Could you report every line from the entries that includes the word "will"?

Segment Start: Data for processing

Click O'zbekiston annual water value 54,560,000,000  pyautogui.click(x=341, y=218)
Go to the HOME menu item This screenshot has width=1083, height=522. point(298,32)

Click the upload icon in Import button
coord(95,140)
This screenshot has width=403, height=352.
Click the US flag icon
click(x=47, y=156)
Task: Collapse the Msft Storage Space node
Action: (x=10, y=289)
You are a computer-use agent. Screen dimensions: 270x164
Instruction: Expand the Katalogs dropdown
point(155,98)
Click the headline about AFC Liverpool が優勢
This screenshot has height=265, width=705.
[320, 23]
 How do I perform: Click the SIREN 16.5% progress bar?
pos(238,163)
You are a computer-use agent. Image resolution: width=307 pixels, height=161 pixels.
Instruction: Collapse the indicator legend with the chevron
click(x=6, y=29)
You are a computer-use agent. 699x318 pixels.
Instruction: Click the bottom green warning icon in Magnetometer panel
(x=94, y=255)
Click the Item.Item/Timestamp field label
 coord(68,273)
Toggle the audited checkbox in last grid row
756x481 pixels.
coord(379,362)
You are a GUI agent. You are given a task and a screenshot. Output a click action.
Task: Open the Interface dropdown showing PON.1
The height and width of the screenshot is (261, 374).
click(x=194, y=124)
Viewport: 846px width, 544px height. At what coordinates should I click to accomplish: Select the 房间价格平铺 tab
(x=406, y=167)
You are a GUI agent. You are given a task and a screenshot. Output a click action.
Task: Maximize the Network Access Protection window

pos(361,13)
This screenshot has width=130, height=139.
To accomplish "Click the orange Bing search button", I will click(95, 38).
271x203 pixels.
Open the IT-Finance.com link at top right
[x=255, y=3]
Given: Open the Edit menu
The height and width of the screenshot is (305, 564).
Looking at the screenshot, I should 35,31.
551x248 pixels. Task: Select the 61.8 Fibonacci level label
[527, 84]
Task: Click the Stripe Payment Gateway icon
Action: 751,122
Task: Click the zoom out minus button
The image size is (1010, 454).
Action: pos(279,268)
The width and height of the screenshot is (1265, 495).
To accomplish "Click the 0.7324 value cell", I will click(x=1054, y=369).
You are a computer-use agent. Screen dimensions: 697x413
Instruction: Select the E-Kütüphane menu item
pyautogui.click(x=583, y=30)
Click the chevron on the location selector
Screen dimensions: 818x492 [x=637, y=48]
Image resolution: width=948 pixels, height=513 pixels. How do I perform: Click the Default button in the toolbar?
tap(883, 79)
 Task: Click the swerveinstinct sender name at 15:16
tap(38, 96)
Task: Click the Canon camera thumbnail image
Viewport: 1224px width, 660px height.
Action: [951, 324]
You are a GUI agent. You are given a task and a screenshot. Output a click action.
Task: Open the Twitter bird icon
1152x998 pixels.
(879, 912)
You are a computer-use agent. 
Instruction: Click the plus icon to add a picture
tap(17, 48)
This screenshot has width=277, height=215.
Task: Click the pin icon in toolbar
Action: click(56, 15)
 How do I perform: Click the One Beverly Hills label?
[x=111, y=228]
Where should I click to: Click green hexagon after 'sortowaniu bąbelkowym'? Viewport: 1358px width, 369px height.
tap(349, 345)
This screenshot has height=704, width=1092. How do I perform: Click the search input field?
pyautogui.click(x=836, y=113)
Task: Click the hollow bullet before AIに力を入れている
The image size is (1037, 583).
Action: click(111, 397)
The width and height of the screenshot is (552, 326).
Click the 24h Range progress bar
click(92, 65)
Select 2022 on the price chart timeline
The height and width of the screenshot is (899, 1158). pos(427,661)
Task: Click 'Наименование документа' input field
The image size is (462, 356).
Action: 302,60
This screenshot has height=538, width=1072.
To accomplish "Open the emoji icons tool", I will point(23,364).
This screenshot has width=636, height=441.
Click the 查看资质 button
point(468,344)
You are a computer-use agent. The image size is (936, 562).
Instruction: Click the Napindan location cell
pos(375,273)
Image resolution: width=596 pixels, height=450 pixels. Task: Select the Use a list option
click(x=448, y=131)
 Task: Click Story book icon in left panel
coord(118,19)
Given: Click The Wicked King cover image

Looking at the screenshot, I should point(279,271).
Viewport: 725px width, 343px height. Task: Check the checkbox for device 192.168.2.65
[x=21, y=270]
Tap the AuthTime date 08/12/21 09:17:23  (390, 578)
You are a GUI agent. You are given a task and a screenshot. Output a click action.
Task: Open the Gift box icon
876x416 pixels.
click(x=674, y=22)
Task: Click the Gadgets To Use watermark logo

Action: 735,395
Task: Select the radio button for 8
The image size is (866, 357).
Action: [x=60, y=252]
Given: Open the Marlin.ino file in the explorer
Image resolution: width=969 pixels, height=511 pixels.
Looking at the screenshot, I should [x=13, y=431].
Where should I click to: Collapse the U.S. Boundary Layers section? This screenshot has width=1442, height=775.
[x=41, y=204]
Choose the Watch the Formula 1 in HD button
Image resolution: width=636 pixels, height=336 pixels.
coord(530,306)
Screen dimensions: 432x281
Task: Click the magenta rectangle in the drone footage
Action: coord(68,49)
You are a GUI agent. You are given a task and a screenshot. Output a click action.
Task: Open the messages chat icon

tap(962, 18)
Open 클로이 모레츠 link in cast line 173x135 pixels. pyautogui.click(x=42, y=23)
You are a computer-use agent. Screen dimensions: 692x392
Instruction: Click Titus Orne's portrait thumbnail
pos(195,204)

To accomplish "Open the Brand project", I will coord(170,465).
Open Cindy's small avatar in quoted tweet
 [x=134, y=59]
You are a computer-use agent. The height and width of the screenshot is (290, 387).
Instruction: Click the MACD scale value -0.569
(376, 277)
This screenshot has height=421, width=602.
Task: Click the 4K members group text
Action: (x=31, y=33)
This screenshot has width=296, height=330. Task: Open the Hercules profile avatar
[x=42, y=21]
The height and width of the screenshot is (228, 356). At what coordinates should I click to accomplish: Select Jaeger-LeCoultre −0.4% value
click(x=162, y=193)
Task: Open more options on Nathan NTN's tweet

Segment End: Data for processing

> [Solution]
To accomplish "Click the orange Bing search button", I will click(95, 38).
To accomplish "Click the 0.7324 value cell", I will click(x=1054, y=369).
To accomplish "Open the emoji icons tool", I will point(23,364).
To accomplish "Open the Brand project", I will coord(170,465).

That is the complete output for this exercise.